» TASK INSTRUCTIONS
A: In the commentary on Herzog's proposed council for Jewish dialogue, what action by his defense minister led Netanyahu to fire him?
B: Continue the commentary on Herzog's proposed council for Jewish dialogue, starting right after its final sentence.

» EXTRACTED TEXT
President Isaac Herzog used his address to the Jewish Federations of North America’s General Assembly in Tel Aviv on Sunday night to announce plans for “a first-of-its-kind global council for Jewish dialogue” — a place, as he put it, “where we can engage in serious, sensitive, and strategic discussions on the most complex and pressing issues facing our people.”

The idea is admirable and long overdue — provided, that is, that such a forum is not merely a place for people to talk with no prospect of actually getting anything done. As Herzog noted, Israel and the Diaspora Jewish communities are growing more distant from each other, increasingly disconnected, unable to agree on essential questions, unable even to properly discuss them.

As I’ve written in the past, some of this may be partially unavoidable: 75 years after Israel’s founding, generations of Jews have now had a choice over whether to live here, and the priorities of the state and of world Jewry are manifestly not always going to be the same.

What’s more, even the most effective forum for dialogue will have its limitations: Diaspora Jewry should not be prescribing Israeli security and diplomatic policy. The government of Israel should not be the arbiter in matters of the Jewish faith.

But Herzog is right to highlight that the Jewish nation worldwide should be pooling its combined wisdom and enterprise far more effectively than is currently the case, and that this applies especially to those issues that are least consensual.

The most serious question about Herzog’s initiative, however, is whether it is being introduced too late. Until the recent past, a global Jewish council’s discussions might have focused on such vital matters as the implications for Diaspora Jews of Israel’s attempts to defend itself against Palestinian terrorism in a critical, often antisemitic global environment, and the rights and roles of pluralistic and non-Orthodox Judaism in an Israel dominated at a national political level by an increasingly intolerant and would-be coercive religious leadership.

Today, though, Israel is grappling with what Herzog has himself described as “the most serious internal crisis in the country’s history” — the bid by Prime Minister Benjamin Netanyahu and his coalition to remake Israel as a kind of tyranny of the elected majority, and steer it away from its foundational principles as a democratic and tolerantly Jewish state.

Advancing a package of legislation to remove the only brake on coalition excess by politicizing and neutering the judiciary, Netanyahu first ignored a plea by Herzog to abandon the bills in question, and then brusquely rejected the president’s alternative framework for genuine judicial reform. The prime minister only suspended his drastic package of legislation, late last month, after nationwide protests and widespread strike action erupted when he fired his defense minister for publicly criticizing the overhaul process and it was no longer clear he had the votes to enact it. He agreed to talks under Herzog’s aegis that have yet to yield tangible evidence of a genuine desire for compromise, even as the core legislation, giving the coalition almost complete control over the appointment of Israel’s judges, is locked and loaded at the Knesset, ready for its final readings with potentially just a few hours’ notice.

» SUPPLIED MATERIAL
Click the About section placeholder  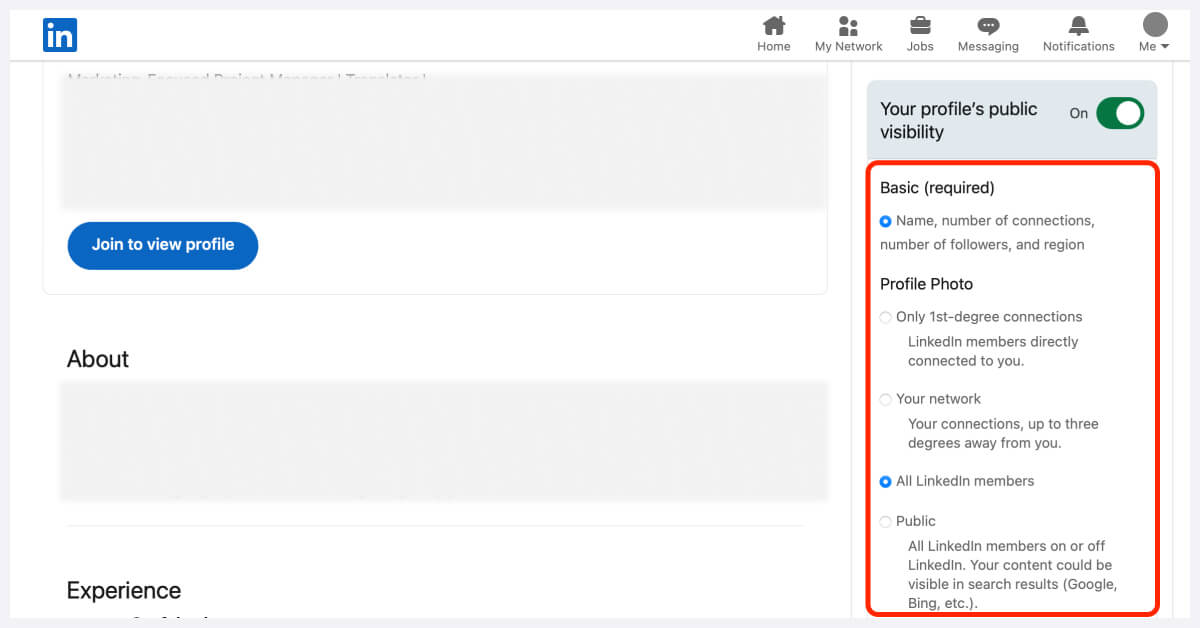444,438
...
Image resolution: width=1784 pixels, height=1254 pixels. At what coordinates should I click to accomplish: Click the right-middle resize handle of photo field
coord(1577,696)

» RESULTS FOR EACH TASK
A: The defense minister publicly criticized the judicial overhaul process.

B:
The national rift over this looming revolution in Israel’s governance and nature is so clouding the preparations for this week’s 75th anniversary of independence that even Tuesday’s Memorial Day ceremonies for our fallen soldiers have been dragged deep into the argument. Some families are insisting that coalition politicians stay away from the ceremonies, others are demanding that they participate, and the IDF is left pleading for at least this one solemn day’s respite from a terrible domestic divide that, again in Herzog’s own past words, has brought Israel to the edge of the abyss.

Netanyahu was himself scheduled to speak at Sunday’s opening phase of the General Assembly, but opted to stay away, implausibly citing scheduling difficulties, when it was clear that opponents of his power grab intended to try to stop him from reaching the event and to disrupt his address if he made it.

All of this underlines Herzog’s laudable focus on rectifying the worldwide Jewish people’s growing inability to talk through its differences, and to identify and encourage young Jewish leaders of the future to involve themselves in shaping the global Jewish future. But it also highlights the urgency of the hour in Israel — where a duly elected leadership embarked on a radical remake of the very essence of Israel within days of taking office, blitzed the core legislation down most of the path to its enactment within weeks while ignoring the anguished pleas for dialogue from much of the nation, and even now has only temporarily suspended it.

A call for dialogue and plans for a mechanism to enable it, in other words, are only as useful and valuable as the readiness to truly engage, and change direction, among those who actually hold power.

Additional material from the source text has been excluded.